Hay algo que nosotros tenemos dentro que Pepita no tiene, es el poder de la fe; el mundo quiere condenarnos, nos puso estereotipos, normas culturales, que si no las cumplimos nos quieren condenar: “no sos buena madre”, “no sos buena esposa”, “no sos buena mujer”, “no te comportas como debes”.
Dice la Biblia que “Noe por la fe condenó al mundo”, tu fe va a condenar a los que te condenaban porque seguirás en pie frente a las condenas del mundo, de la sociedad, y la fe no tiene nada que ver con eso.
A pesar de tus emociones negativas, de tu tristeza, de tu angustia, de tu lucha la fe permanece porque no es emoción, es un nivel que ni siquiera Pepita conoce y por esa fe podemos condenar al mundo que te verán superado, mejor, conquistando los sueños.

Sacá fuerza de tu fe.

Si Pepita sin fe en Dios aprendió a construir una ciudad, vos con la fe en Dios podés hacer lo que quieras, pero debes aprender a sacar fuerza de esa fe. Dejá de ser emocional, los demás te van a amar igual, lográ tus sueños y se te acercará la gente correcta.
No busques que te amen dejando de lado tus sueños, conquistalos, sé una mujer segura y se te van a pegar. No tengas miedo que no te quieran, sé segura de vos misma porque sabes hacia donde vas y tendrás la serenidad que da la seguridad y te dice: “Vas por el buen camino”.

Antes de contar con cualquier persona primero contá con vos.

Tu fe condena al mundo, porque cuando el que te dañó te ve crecer, el que te abandonó ve que estás feliz, el que te dijo que no lo ibas a lograr ve que lo lograste, sus propias palabras lo condenan porque dijo: ¿Cómo hizo éste para lograr lo que yo dije que no lograría? ¿Cómo hizo para rehacer una familia si yo la abandone?
Baja el volumen de tus emociones, tu fe condena al mundo.
Hay una emoción que te habla para que te detengas y no logres nada, y Dios te dice: “Sé fría, como Noé que Dios le dijo “construí un arca antes que venga la lluvia”, y ni sabía qué era la lluvia porque nunca había llovido pero fue obediente y la construyó.
Sé obediente a lo que Dios te manda y no esperes el reconocimiento de nadie.
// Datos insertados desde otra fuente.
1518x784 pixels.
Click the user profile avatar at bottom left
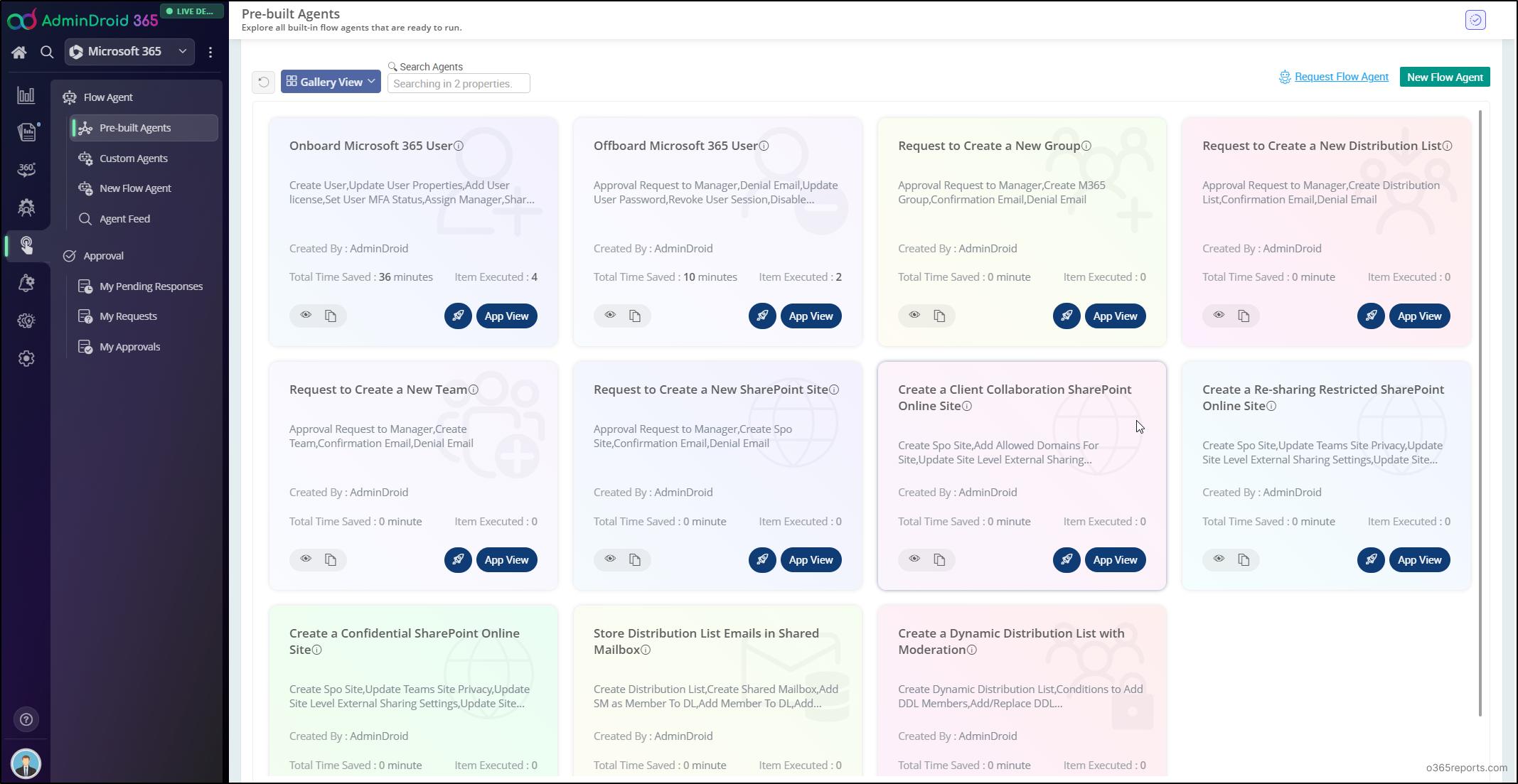pyautogui.click(x=26, y=764)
Decretá algo en tu vida, da un paso por vez, empezá por uno, y sólo con tu fe y la fe en Dios lo concretarás en el nombre de Jesús.


El presidente Bush, refiriéndose a un discurso dado por Coretta King, la esposa de Martin Luther King, dijo: “Esta mujer siguió el legado de su marido, cuando él murió ella lloraba a solas, luego se secaba las lágrimas y hacía lo que tenía que hacer, hoy ella deja su propio legado, ya no sigue el de su marido”.
Mujer no te apoyes en nadie, sólo en Dios, porque donde estés contás con vos misma y dejarás tu propio legado, no administrarás más lo ajeno sino tu propia ciudad.